Work has also been an exercise in futility lately. It feels like I've spent more time sitting at the airport, riding as a passenger, or riding empty planes, than I have actually working. I've been home unexpectedly two nights lately, but I've gotten there so late everyone has already been sleeping for hours.
I need to remind myself what I nice weekend I had. I have also had to remind myself that there are lots of people I know who have regular 9-5 jobs who have less social life than I do. I just sometimes feel like entire days of my life are drifting by, spent sitting on a plane or in an airport.

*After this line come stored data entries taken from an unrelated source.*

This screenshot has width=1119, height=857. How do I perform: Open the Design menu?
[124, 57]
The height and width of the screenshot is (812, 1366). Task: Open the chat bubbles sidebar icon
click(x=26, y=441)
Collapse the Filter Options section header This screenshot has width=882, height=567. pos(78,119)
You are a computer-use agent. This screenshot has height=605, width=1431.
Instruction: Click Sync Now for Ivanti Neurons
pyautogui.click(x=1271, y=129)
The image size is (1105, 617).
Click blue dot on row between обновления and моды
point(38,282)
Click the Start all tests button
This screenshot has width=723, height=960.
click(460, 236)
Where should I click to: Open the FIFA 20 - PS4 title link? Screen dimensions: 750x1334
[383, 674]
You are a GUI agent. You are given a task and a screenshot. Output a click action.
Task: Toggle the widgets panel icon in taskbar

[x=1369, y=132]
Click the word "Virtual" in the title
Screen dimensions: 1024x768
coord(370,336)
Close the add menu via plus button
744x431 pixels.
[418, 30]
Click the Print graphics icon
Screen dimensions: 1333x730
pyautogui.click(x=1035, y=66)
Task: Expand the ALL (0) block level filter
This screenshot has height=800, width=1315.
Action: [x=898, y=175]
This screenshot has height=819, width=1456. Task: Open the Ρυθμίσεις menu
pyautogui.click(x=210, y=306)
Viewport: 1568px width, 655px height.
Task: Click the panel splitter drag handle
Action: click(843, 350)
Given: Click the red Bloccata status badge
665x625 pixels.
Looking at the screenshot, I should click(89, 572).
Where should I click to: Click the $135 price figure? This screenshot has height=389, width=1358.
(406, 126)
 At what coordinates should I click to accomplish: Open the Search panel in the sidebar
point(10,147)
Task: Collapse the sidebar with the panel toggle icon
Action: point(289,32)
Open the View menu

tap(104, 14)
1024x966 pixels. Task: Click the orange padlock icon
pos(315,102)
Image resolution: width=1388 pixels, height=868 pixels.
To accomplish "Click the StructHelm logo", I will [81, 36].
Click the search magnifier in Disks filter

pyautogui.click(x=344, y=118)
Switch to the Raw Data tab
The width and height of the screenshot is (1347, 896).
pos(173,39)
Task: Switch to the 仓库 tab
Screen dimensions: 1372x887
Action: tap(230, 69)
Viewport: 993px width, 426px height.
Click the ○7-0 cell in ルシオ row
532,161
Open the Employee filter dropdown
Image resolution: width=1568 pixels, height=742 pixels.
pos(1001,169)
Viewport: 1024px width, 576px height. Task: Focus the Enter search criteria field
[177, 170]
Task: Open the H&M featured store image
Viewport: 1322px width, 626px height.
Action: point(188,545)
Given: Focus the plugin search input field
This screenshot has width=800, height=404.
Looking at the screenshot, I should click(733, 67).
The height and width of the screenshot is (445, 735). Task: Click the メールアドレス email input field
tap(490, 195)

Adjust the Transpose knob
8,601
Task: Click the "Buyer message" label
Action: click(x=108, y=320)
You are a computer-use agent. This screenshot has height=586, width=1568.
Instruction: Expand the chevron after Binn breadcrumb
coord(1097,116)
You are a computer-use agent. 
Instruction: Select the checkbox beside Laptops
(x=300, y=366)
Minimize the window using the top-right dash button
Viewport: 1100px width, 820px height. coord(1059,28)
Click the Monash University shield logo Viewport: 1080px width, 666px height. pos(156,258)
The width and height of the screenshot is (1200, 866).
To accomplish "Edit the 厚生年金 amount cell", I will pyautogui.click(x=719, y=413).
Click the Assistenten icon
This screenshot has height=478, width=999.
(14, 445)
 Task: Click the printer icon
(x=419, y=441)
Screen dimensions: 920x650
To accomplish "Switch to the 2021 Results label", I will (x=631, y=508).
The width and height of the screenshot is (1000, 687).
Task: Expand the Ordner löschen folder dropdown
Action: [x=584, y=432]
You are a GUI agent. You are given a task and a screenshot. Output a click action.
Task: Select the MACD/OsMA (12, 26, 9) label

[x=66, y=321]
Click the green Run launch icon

I read a really cute book called "The Little Grey Men". It was recommended as a childhood favorite by a friend. It was about gnomes and woodland life and I quite enjoyed it. I am glad I'm not a gnome. Now I'm reading "Between, Georgia". I found it in the lounge but it's really good. It's crazy how involved I get in books sometimes. I guess that's why we enjoy reading. Sometimes I'll be sitting in the galley reading and when I stop I have to take a minute to remember that I'm in a metal tube flying through the sky. It's nice to be able to live a little bit of someone else's life for a minute.